A quick scan of the cafeteria didn’t reveal her, and much to Brian’s disappointment, we headed on to the library. The Middle School version of the library wasn’t that quiet. Just a few kids seemed to be there, but they were talking amongst themselves, and their voices carried. I couldn’t help but overhear part of their conversation. The father of one of them was on the rescue squad and they were trying to drag the river for bodies today.
“That is so cool, “ said one boy.
“I don’t know. I don’t want to see no dead bodies,“ confessed another. “What if you saw your brother or sister or something?”
“Aw man, yeah that would be gross.”
We moved on through the library. There wasn’t a quiet room like there had been at the public branch, but there was a small corner with several tables and chairs, over which hung a sign that read: QUIET. STUDY AREA.

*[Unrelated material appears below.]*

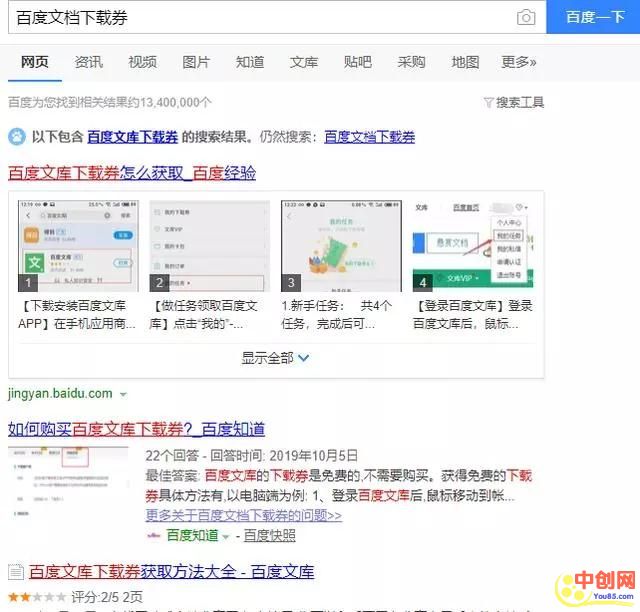
Task: Click 百度快照 cached page link
Action: 270,535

At one of these tables sat Dawn O’Donnell. If I thought she was going to be a miniature version of Lori, I was wrong. Unless you thought of Lori as a baptist missionary from the 1950’s. The twelve year old wore a long pleated skirt that covered most of her legs, a white blouse, and blue blazer jacket. She looked like she had missed the bus to Catholic School. My mom would have looked at her and said, “now there’s a young lady who dresses properly.”

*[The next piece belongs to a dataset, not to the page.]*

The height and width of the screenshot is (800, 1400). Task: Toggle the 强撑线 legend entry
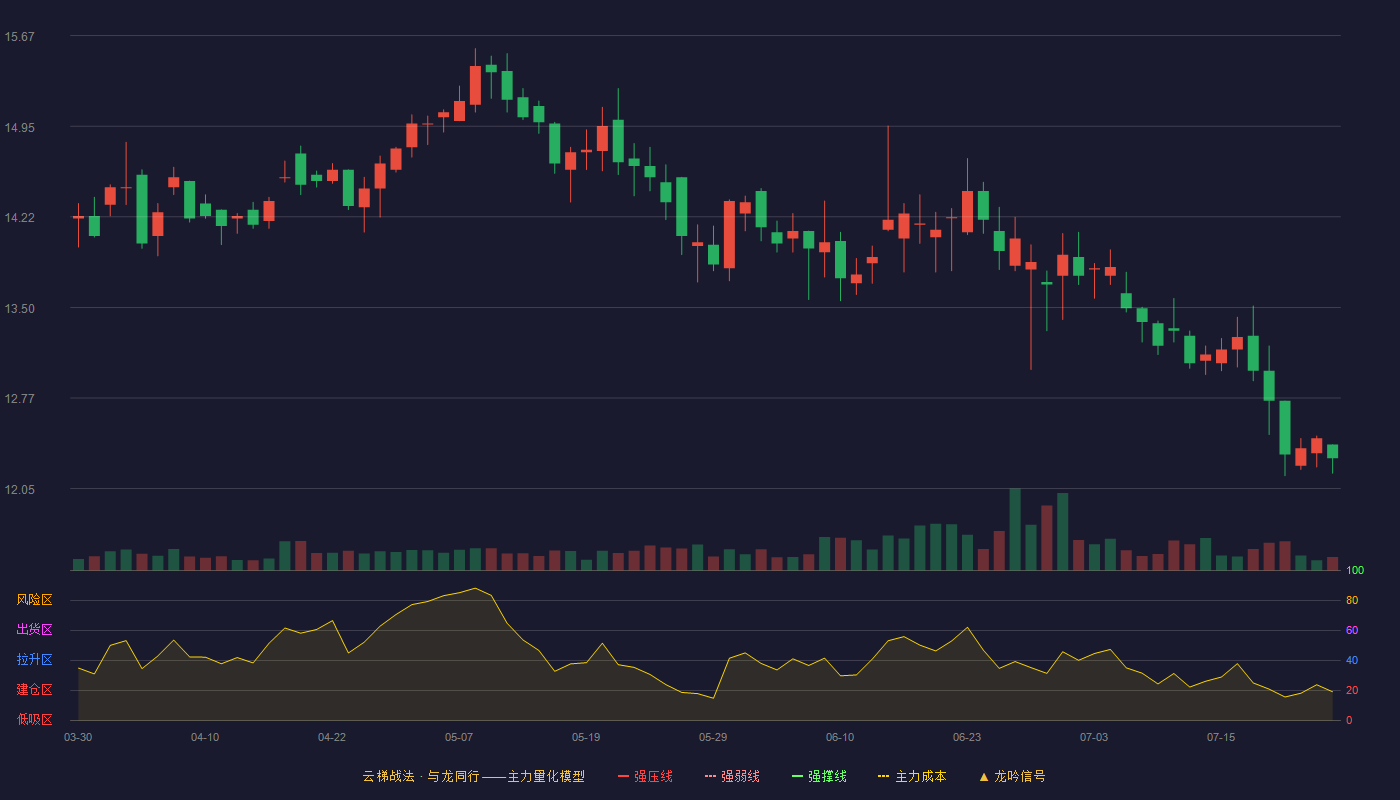[x=819, y=776]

She had dark hair like Lori, but it was very long and tied back in a pony tail. Her dark eyes were half hidden by silver framed eyeglasses, and though she didn’t wear Lori’s goth eyeliner, she did have on light makeup, just enough to cover up the bare beginnings of acne. If she were at the senior high, she would probably be lumped in with the nerd girls, that group who always had the best grades and their noses stuck in books. These were generally pretty girls, just more intent on school work than boys. Seeing the choice of boys at Murray High, I couldn’t quite blame them though.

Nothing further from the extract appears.